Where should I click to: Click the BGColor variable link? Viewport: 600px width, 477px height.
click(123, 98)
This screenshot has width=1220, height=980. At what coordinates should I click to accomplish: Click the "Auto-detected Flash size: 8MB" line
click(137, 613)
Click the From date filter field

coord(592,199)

-------

# Stated problem
Rewrite all the records above, replacing "Viewport" with "Window" and changing nothing else.

# Result of the task
Where should I click to: Click the BGColor variable link? Window: 600px width, 477px height.
click(123, 98)
This screenshot has width=1220, height=980. At what coordinates should I click to accomplish: Click the "Auto-detected Flash size: 8MB" line
click(137, 613)
Click the From date filter field

coord(592,199)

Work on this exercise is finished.